What the task asks:
In the records below, take the line with "Task: Select the All time range tab" and all lines after it, and copy them exactly, pictures excluded.

Listed records:
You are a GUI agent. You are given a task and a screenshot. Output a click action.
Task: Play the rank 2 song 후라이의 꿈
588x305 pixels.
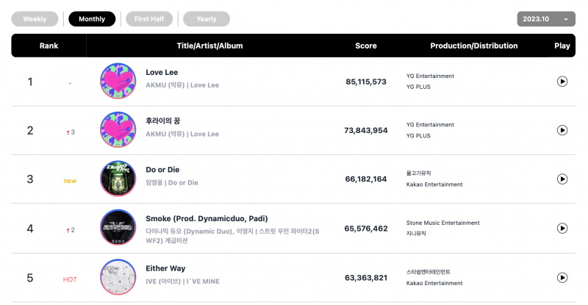(562, 130)
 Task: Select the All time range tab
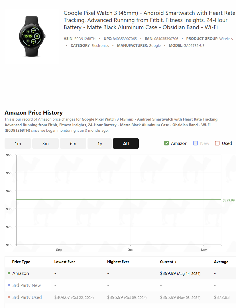pos(126,144)
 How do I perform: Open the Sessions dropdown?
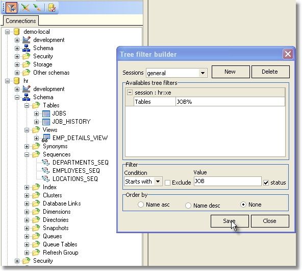click(203, 73)

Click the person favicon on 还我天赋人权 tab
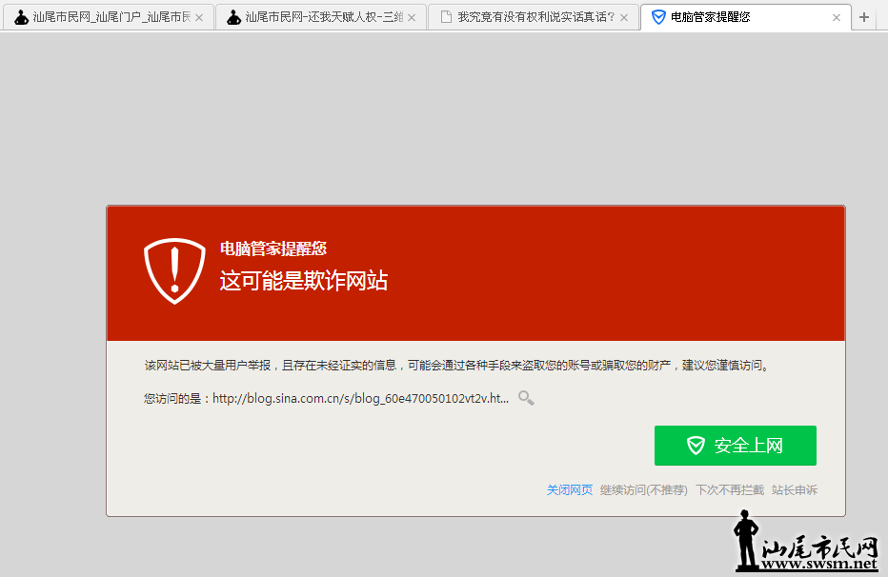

Output for this exercise:
 Task: Select the All time range tab
pos(126,144)
 How do I perform: Open the Sessions dropdown?
click(203, 73)

Click the person favicon on 还我天赋人权 tab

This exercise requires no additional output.